What’s MapQuest Up To?

For a web service that’s been left out of the limelight by its upstart rivals for most of this year, MapQuest is suddenly generating some news interest: first by announcing a collaboration with GPS maker TomTom to produce a car-based routefinder using MapQuest’s maps; and then by announcing an upgraded “Find Me” service for Sprint-based Blackberry units (via All Points Blog).

A new article on Directions, MapQuest Reinvented, helps explain what’s going on.

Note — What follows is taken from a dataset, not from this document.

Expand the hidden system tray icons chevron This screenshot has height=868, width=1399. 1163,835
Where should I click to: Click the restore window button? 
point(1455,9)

Essentially, MapQuest’s moving in a different direction than Google and Microsoft: rather than aggressively innovating in terms of web interface and hackable API, they’re expanding their products in more utilitarian, but in their view, more useful ways — i.e., on mobile devices and even on paper (see previous entry: MapQuest Goes Paper).

Expanding beyond the computer screen is a shrewd response, I think, and challenges our expectations of what constitutes usability. (Maps are more useful when they’re portable.) As for the comparitive creakiness of the web maps, a lot of that has to do with the fact that MapQuest has to look after its existing user base — something that an up-and-comer like Google doesn’t have. Most of that user base, according to the Directions article, prints out its maps; some of them are using old browsers that can’t handle the newfangled Javascript that powers Google Maps:

The utilitarian side of MapQuest comes across when [MapQuest CTO Austin] Klahn addresses why the MapQuest website seems so far “behind” that of the other map portal players. Part of the reason is that MapQuest, unlike the “new” players must continue to support the machines, operating systems and browsers of its core users. That means supporting a user base with Mac OS 9, Internet Explorer 5 and the like. Klahn provided few details but made it clear that enhancements were on the way.